▸ **SET TASK 1**:
According to the passage about the Chicago deep freeze, roughly how many homeless people does the Chicago Coalition for the Homeless estimate live in the Chicagoland area?

▸ **SELECTED PASSAGE**:
## BEGIN

I saw the performance on January 27, just days before temperatures in the Midwest plummeted to temperatures colder than parts of Antarctica and Siberia. Exiting the theater, I thought about the importance of this story, of the skill and subtlety applied by each performer, of how systemic injustices keep the homeless without a home.
And I thought about my own position of privilege, how I wanted to help, the persistence of the white savior complex, what it means to listening. How could I be helpful?
On January 30 in the Chicagoland area, forecasters said that the temperature would fall to minus 22 degrees Fahrenheit and windchill readings would go as low as minus 50 or 60. Officials warned Chicagoans to not step outside because of the dangers of frostbite, which could set in within eight minutes outdoors.
In preparation for January 30’s life-threatening weather, Chicagoans asked each other to look out for others who did not have a safe, warm place to be, to call them a ride share to a warming center, to call 311, to provide them with access to call 311. Lyft offered free rides to warming centers, up to $25, through February 1. Chicagoans warned each other that landlords must heat residential buildings to at least 68 degrees during the day and 66 degrees overnight, and to call 311 if they were unable to resolve a heating problem with their landlords. Chicago publications listed warming centers and emergency shelters throughout the city.
These words and calls may have all felt like acts of service, but watching this unfold and participating in a desperate attempt to help only reminded me of In the Blood, as well as documented accounts of people staying in shelters.
“You don’t understand,” Tony Neeley said in the New York Times article “‘I’m Cold and I’m Afraid’: Across Midwest, Homeless Await Deep Freeze,” “A lot of us don’t go to the shelters because of bedbugs, we don’t go because people steal from you, we don’t go because you can’t even really sleep in the shelter. But my feet are cold, and these clothes are all I’ve got.”
Guest’s performance as Hester reminded me, too, of the other danger of shelters, of the specific maltreatment of people of color, womxn, and children.
The Chicago Coalition for the Homeless estimated that there are roughly 80,000 homeless people in the Chicagoland area.

## END

▸ **INPUT FOR THIS TASK**:
## BEGIN

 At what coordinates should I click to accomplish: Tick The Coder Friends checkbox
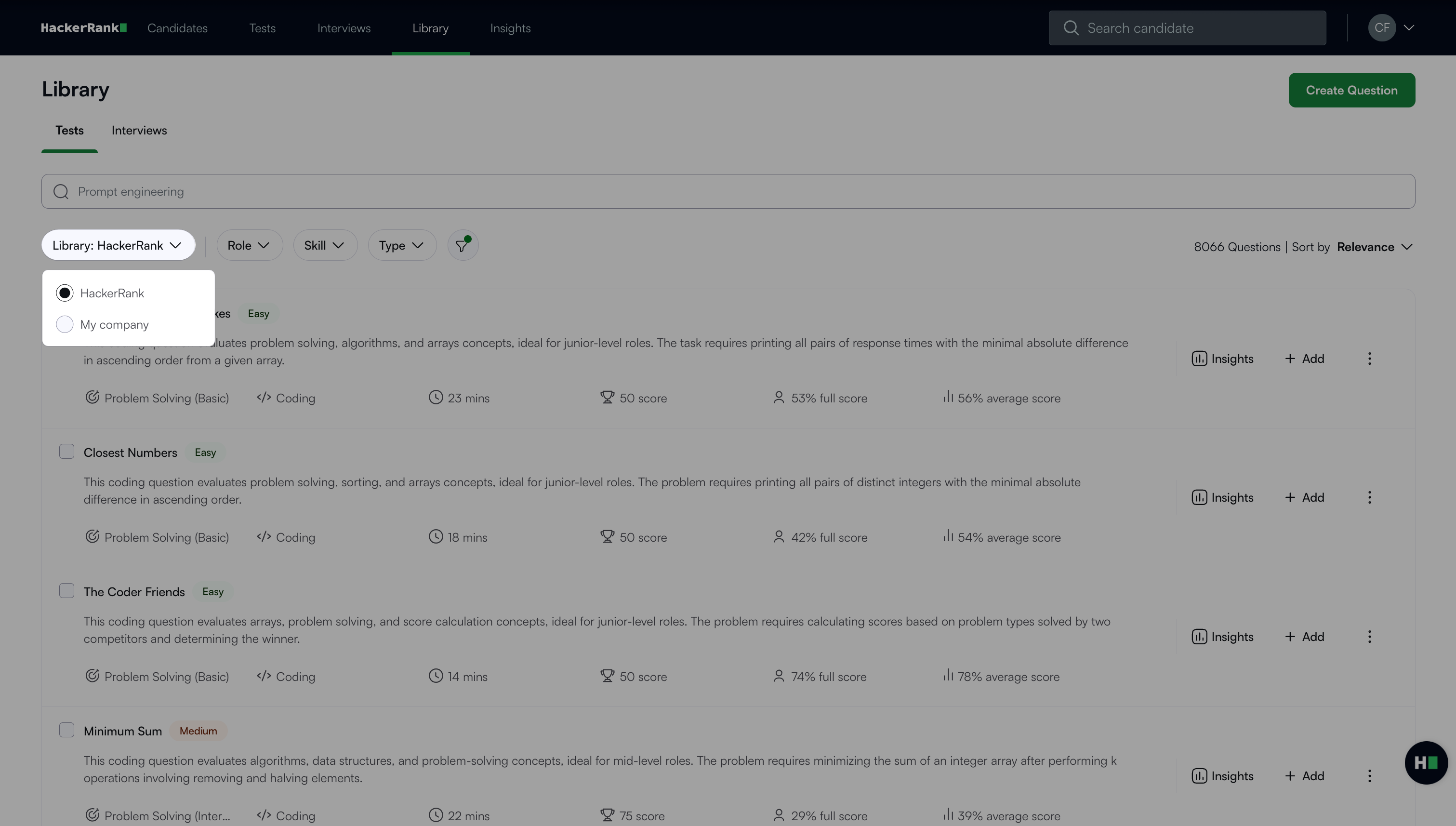[x=67, y=590]
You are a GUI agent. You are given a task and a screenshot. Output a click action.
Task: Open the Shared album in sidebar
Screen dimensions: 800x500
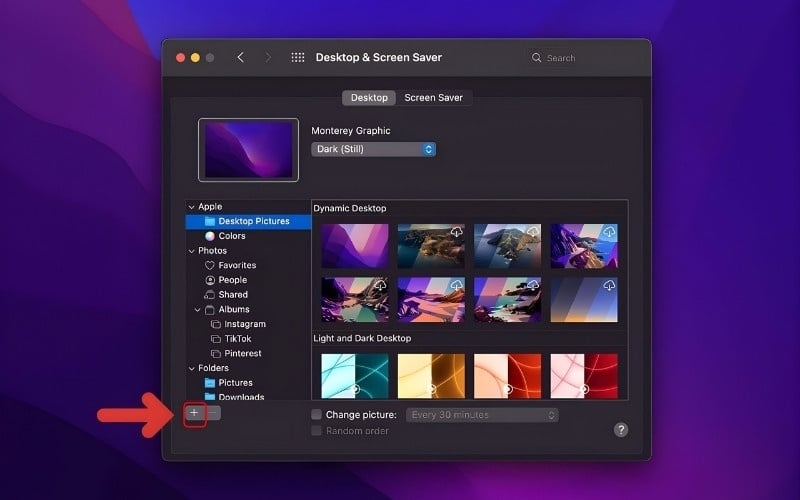click(x=232, y=295)
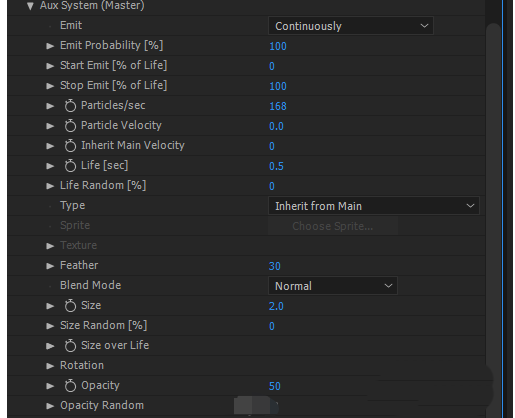This screenshot has width=515, height=418.
Task: Toggle the Particles/sec stopwatch icon
Action: 70,106
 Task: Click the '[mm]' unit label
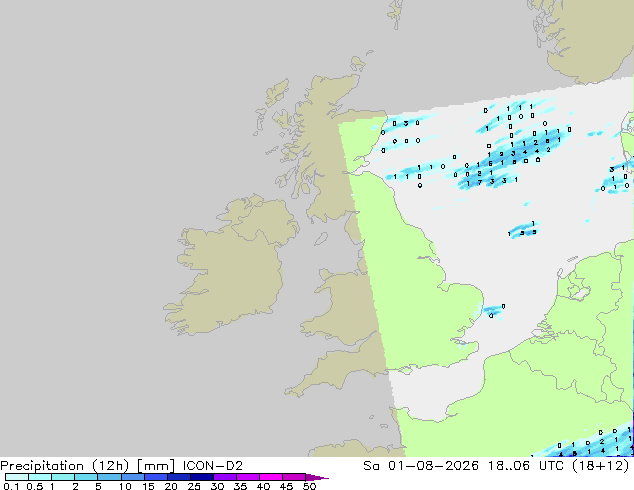[x=156, y=466]
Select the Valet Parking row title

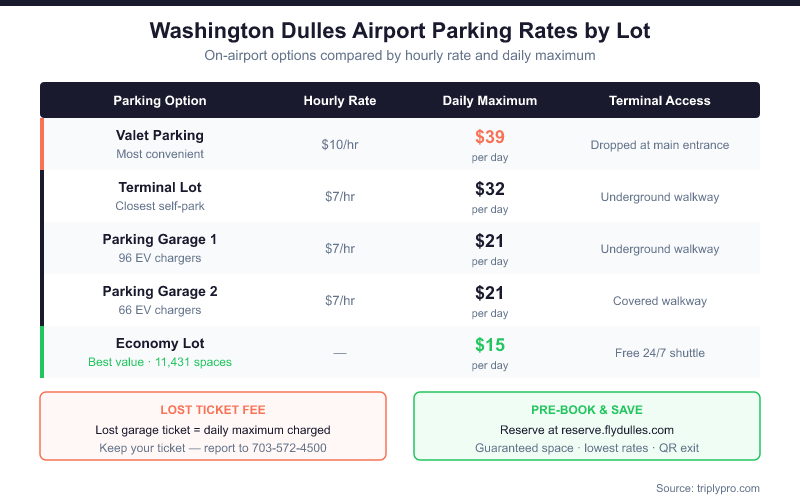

## END

▸ **SET TASK 2**:
Repeat the records word for word from the line with "You are a GUI" up to and including the final line of the records. Leave the pictures out.

▸ **FULL RESPONSE 1**:
Roughly 80,000.

▸ **FULL RESPONSE 2**:
You are a GUI agent. You are given a task and a screenshot. Output a click action.
Task: Open the Shared album in sidebar
Screen dimensions: 800x500
click(x=232, y=295)
This screenshot has width=515, height=418.
Task: Toggle the Particles/sec stopwatch icon
Action: 70,106
 Task: Click the '[mm]' unit label
[x=156, y=466]
Select the Valet Parking row title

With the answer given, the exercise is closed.